Echo didn’t, and that made them fun.

Gig’s eye helped guide them along the high plateau path, the maglev whirring in near silence between them. Echo and Even braced it on either side in case of catastrophe and this freed Gig to film, and Grand Magnificent to spur into an endless babble of new ideas birthed by Even’s discoveries in the cave. “A werewolf mech who ravages cities,” he said, gesturing wildly as he spoke. “Imagine it! We could make it like a Divine but terrifying, all hard angles and jagged teeth!”

“Uh huh.” Echo didn’t even feign interest–their eyes had glazed over an hour prior as Grand Mag laid out the details of a show about lycanthrope mechs. Gig delighted in the concept but even moreso in how disinterested Echo was about listening to it.

“For the last time,” Even insisted, marching ahead of them, “I said _lichen_ , the _plant_.”

“I’m so far past that,” Grand said with a dismissive wave. “Echo, look-”

“Grand Mag-”

“You’re like the opposite of a wold mech that destroys cities, right?” He waved a hand up and down to encompass their whole form. “You should be the hero!”

“I’m gonna pass,” they drawled, hand tensing atop the node’s glowing surface.

Gig saw his chance and leaned over top of the node to Echo. “There’s not even a script yet! You aren’t giving it a chance.”

Echo recoiled, their gaze fixed on the place where Gig’s eye currently didn’t rest. “Look,” they said, turning back to the path, “I don’t care-”

Their words were drowned out by a sudden shrieking that made them all stop short. Gig immediately started spinning his eye around to find the source of the noise, its tiny form darting up the side of the plateau. Another cry echoed quickly after, and another, in a series of calls that sounded like a screeching mix of bird and machine.

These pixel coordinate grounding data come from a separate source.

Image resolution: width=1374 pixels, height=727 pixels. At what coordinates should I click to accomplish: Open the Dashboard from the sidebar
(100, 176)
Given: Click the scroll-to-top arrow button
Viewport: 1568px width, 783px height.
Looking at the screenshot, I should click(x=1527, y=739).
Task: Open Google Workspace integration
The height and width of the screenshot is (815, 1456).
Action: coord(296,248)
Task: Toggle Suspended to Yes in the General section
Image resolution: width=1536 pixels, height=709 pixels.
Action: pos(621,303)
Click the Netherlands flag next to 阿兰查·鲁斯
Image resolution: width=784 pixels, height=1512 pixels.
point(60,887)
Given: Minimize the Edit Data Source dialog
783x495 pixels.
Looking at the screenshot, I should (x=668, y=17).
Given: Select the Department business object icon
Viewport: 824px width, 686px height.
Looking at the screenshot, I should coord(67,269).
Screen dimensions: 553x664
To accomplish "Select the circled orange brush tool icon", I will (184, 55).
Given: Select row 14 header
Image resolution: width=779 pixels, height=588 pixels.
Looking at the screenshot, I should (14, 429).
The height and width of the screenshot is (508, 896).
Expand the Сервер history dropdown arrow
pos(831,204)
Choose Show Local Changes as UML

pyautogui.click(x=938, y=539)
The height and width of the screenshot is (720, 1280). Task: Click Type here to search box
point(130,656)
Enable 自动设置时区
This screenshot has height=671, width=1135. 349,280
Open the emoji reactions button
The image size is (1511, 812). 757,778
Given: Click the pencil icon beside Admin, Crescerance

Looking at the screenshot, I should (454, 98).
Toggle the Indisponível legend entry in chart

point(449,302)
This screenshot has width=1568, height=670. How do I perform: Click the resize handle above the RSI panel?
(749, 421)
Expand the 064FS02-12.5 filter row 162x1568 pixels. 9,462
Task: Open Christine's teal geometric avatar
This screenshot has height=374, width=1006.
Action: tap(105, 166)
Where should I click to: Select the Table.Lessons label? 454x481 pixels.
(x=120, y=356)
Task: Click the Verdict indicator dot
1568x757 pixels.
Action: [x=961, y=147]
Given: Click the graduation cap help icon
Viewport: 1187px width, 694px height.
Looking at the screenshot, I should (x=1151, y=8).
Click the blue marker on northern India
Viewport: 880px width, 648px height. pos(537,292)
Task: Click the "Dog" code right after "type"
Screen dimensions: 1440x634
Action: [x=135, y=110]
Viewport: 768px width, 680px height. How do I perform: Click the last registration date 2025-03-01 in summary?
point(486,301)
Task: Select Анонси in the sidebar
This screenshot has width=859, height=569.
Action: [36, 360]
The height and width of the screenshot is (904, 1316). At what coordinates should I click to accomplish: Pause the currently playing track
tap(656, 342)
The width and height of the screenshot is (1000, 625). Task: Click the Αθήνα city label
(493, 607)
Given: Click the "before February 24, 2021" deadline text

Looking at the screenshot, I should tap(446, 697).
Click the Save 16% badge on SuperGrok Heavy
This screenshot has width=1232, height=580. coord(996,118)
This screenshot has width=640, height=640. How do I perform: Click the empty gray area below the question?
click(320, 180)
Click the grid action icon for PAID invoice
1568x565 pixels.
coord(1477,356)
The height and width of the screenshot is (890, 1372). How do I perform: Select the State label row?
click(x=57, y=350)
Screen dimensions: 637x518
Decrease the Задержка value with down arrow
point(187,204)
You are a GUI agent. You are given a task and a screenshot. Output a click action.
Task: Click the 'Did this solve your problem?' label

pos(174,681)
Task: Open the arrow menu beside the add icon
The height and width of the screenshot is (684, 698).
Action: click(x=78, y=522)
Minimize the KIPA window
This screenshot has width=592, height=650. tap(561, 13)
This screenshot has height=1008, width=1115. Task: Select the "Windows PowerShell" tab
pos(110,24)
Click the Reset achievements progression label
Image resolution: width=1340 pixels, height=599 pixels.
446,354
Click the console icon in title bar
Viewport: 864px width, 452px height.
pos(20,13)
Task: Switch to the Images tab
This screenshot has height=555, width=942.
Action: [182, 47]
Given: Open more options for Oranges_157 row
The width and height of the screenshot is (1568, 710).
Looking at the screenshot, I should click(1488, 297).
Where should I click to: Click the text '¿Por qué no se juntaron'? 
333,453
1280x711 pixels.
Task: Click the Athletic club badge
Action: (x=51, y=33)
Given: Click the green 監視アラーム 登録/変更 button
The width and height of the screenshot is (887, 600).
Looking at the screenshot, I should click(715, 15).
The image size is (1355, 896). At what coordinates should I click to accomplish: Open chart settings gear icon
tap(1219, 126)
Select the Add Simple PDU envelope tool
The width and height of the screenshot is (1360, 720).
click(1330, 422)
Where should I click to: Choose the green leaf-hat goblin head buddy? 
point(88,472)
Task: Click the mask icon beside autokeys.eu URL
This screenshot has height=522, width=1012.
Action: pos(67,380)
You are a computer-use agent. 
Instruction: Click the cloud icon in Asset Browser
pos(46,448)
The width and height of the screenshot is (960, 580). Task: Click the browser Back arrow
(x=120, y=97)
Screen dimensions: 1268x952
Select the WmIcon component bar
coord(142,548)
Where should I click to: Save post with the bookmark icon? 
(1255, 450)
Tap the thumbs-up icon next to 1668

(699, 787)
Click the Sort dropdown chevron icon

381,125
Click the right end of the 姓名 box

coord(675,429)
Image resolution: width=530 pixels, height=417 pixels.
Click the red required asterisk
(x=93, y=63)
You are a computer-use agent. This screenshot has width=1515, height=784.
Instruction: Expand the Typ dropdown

Echo snapped into action, tying their hair and whipping off their jacket. One hand went to the sword sheathed at their waist, the other hovering protectively on the node.

“I can’t find whatever it is,” Gig complained, calling the eye back to float by his head.

“Can you get to the top of the plateau?” Even asked, pointing up.

“Yeah, if I-”

“I got it.” Before anyone could object Echo climbed on the plateau wall and jumped onto the node, springboarding off to latch onto a higher cliff and scramble up the rocks.

“Hey!” Even called up, but Echo was too high for the chiding to matter.

Gig snickered and angled the eye to capture shots of Echo’s climb, lingering on the action of their boots pushing off toeholds and their tied hair swinging past their face. Gig half expected them to swat at it–which they did when they reached the top, smacking it violently back down with ferocious speed.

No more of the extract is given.